● Task to complete: Print the records below exactly, leaving out nothing.
┌────────
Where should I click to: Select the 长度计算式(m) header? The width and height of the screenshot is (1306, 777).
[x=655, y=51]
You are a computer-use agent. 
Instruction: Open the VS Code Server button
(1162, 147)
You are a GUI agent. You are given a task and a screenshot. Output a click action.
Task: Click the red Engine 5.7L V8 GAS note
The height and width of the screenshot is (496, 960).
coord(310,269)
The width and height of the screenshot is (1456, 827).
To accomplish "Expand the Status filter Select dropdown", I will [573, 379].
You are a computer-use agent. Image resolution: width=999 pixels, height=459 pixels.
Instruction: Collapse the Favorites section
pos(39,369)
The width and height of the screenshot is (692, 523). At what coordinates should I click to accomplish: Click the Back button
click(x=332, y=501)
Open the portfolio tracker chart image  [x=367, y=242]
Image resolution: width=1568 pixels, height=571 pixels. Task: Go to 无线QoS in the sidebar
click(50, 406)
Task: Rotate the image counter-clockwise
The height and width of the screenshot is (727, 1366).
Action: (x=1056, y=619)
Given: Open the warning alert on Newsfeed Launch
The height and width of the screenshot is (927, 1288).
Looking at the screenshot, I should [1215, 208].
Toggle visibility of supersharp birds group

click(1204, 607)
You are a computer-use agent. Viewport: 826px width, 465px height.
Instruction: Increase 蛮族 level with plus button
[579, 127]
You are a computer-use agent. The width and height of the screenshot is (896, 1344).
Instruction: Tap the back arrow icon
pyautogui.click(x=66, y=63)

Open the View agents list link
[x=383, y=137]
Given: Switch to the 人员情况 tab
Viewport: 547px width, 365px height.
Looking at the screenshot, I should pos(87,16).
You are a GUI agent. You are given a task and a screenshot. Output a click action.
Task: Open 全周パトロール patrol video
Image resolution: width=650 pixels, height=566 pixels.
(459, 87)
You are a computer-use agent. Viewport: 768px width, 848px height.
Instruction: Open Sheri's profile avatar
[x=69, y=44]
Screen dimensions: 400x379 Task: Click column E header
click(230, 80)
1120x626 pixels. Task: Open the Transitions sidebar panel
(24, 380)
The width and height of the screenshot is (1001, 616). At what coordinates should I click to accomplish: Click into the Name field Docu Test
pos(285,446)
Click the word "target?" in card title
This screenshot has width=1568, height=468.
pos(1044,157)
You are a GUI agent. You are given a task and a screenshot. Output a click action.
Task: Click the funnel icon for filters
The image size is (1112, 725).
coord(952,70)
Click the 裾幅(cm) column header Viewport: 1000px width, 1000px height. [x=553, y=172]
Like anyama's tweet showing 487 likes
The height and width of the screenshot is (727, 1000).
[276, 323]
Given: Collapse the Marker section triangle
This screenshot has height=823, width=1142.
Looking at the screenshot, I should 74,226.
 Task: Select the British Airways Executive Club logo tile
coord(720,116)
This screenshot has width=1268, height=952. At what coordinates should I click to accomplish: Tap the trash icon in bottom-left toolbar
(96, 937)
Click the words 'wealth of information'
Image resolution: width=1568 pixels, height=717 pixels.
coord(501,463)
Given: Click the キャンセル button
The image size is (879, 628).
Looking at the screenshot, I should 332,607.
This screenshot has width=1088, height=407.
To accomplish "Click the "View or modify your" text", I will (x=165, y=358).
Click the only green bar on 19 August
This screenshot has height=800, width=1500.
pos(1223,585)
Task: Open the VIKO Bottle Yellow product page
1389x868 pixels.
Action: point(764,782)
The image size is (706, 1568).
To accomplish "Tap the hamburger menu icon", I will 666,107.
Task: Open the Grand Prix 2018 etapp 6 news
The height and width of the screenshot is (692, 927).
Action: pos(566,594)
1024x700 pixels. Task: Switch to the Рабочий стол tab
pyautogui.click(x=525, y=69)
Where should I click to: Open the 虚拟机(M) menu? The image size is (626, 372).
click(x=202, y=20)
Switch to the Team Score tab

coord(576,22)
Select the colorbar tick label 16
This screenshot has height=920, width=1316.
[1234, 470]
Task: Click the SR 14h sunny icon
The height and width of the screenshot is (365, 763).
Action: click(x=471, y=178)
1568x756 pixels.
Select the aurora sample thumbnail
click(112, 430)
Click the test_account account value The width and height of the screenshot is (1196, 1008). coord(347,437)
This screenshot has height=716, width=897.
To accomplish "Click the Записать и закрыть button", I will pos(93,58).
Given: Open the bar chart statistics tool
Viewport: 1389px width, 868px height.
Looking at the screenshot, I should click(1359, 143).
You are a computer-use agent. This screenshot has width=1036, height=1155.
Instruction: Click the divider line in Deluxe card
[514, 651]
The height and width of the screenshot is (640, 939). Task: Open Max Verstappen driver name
└────────
● Finished exercise:
Where should I click to: Select the 长度计算式(m) header? The width and height of the screenshot is (1306, 777).
[x=655, y=51]
You are a computer-use agent. 
Instruction: Open the VS Code Server button
(1162, 147)
You are a GUI agent. You are given a task and a screenshot. Output a click action.
Task: Click the red Engine 5.7L V8 GAS note
The height and width of the screenshot is (496, 960).
coord(310,269)
The width and height of the screenshot is (1456, 827).
To accomplish "Expand the Status filter Select dropdown", I will [573, 379].
You are a computer-use agent. Image resolution: width=999 pixels, height=459 pixels.
Instruction: Collapse the Favorites section
pos(39,369)
The width and height of the screenshot is (692, 523). At what coordinates should I click to accomplish: Click the Back button
click(x=332, y=501)
Open the portfolio tracker chart image  [x=367, y=242]
Image resolution: width=1568 pixels, height=571 pixels. Task: Go to 无线QoS in the sidebar
click(50, 406)
Task: Rotate the image counter-clockwise
The height and width of the screenshot is (727, 1366).
Action: (x=1056, y=619)
Given: Open the warning alert on Newsfeed Launch
The height and width of the screenshot is (927, 1288).
Looking at the screenshot, I should [1215, 208].
Toggle visibility of supersharp birds group

click(1204, 607)
You are a computer-use agent. Viewport: 826px width, 465px height.
Instruction: Increase 蛮族 level with plus button
[579, 127]
You are a computer-use agent. The width and height of the screenshot is (896, 1344).
Instruction: Tap the back arrow icon
pyautogui.click(x=66, y=63)

Open the View agents list link
[x=383, y=137]
Given: Switch to the 人员情况 tab
Viewport: 547px width, 365px height.
Looking at the screenshot, I should pos(87,16).
You are a GUI agent. You are given a task and a screenshot. Output a click action.
Task: Open 全周パトロール patrol video
Image resolution: width=650 pixels, height=566 pixels.
(459, 87)
You are a computer-use agent. Viewport: 768px width, 848px height.
Instruction: Open Sheri's profile avatar
[x=69, y=44]
Screen dimensions: 400x379 Task: Click column E header
click(230, 80)
1120x626 pixels. Task: Open the Transitions sidebar panel
(24, 380)
The width and height of the screenshot is (1001, 616). At what coordinates should I click to accomplish: Click into the Name field Docu Test
pos(285,446)
Click the word "target?" in card title
This screenshot has width=1568, height=468.
pos(1044,157)
You are a GUI agent. You are given a task and a screenshot. Output a click action.
Task: Click the funnel icon for filters
The image size is (1112, 725).
coord(952,70)
Click the 裾幅(cm) column header Viewport: 1000px width, 1000px height. [x=553, y=172]
Like anyama's tweet showing 487 likes
The height and width of the screenshot is (727, 1000).
[276, 323]
Given: Collapse the Marker section triangle
This screenshot has height=823, width=1142.
Looking at the screenshot, I should 74,226.
 Task: Select the British Airways Executive Club logo tile
coord(720,116)
This screenshot has width=1268, height=952. At what coordinates should I click to accomplish: Tap the trash icon in bottom-left toolbar
(96, 937)
Click the words 'wealth of information'
Image resolution: width=1568 pixels, height=717 pixels.
coord(501,463)
Given: Click the キャンセル button
The image size is (879, 628).
Looking at the screenshot, I should 332,607.
This screenshot has width=1088, height=407.
To accomplish "Click the "View or modify your" text", I will (x=165, y=358).
Click the only green bar on 19 August
This screenshot has height=800, width=1500.
pos(1223,585)
Task: Open the VIKO Bottle Yellow product page
1389x868 pixels.
Action: point(764,782)
The image size is (706, 1568).
To accomplish "Tap the hamburger menu icon", I will 666,107.
Task: Open the Grand Prix 2018 etapp 6 news
The height and width of the screenshot is (692, 927).
Action: pos(566,594)
1024x700 pixels. Task: Switch to the Рабочий стол tab
pyautogui.click(x=525, y=69)
Where should I click to: Open the 虚拟机(M) menu? The image size is (626, 372).
click(x=202, y=20)
Switch to the Team Score tab

coord(576,22)
Select the colorbar tick label 16
This screenshot has height=920, width=1316.
[1234, 470]
Task: Click the SR 14h sunny icon
The height and width of the screenshot is (365, 763).
Action: click(x=471, y=178)
1568x756 pixels.
Select the aurora sample thumbnail
click(112, 430)
Click the test_account account value The width and height of the screenshot is (1196, 1008). coord(347,437)
This screenshot has height=716, width=897.
To accomplish "Click the Записать и закрыть button", I will pos(93,58).
Given: Open the bar chart statistics tool
Viewport: 1389px width, 868px height.
Looking at the screenshot, I should click(1359, 143).
You are a computer-use agent. This screenshot has width=1036, height=1155.
Instruction: Click the divider line in Deluxe card
[514, 651]
The height and width of the screenshot is (640, 939). Task: Open Max Verstappen driver name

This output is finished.